Like any model, our thought experiment has limitations. The example used presents a binary choice between two mutually exclusive claims. The frequencies of the two claims are known and are constant: 98% traffic and 2% aliens. We also have a known accuracy of the evidence, and the accuracy is the same for both contingencies; Homer’s excuse is 95% accurate for traffic events and 95% accurate for alien events. These levels of precision and consistency are unrealistic in the real world, but instructive in our model.

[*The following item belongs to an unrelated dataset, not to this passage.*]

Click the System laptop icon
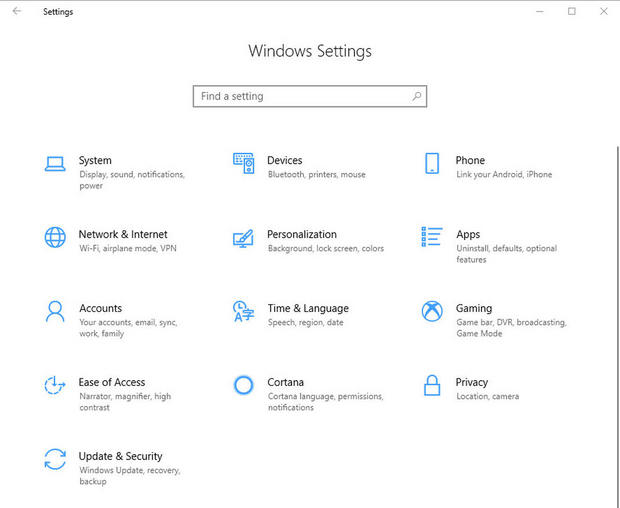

We can run variations of the model with different frequencies of the 2 excuses, and different degrees of reliability in Homer’s reporting. If we make alien abductions less than 2% likely (more extraordinary), Homer’s reports of alien abduction become even less reliable reflections of reality.
The only version of this model for which ordinary and extraordinary claims have equal evidentiary value is a model in which Homer is a perfect reporter, accurately attesting the cause of his late arrival 100% of the time. In that universe every claim, no matter how implausible, could be accepted at face value.
In the real world, evidence is not perfect. The plausibility of a claim is not accurately known. The relative plausibility of competing claims can be quite contentious. Despite these confounding factors, the principle expressed by Dr Sagan is worth remembering.
If I were to expand to a more nuanced version of Sagan’s dictum, it would go something like this: The strength of the evidence required to accept a claim should be adjusted in proportion to the implausibility of the claim. The more implausible claim, the stronger the evidence required to accept that claim.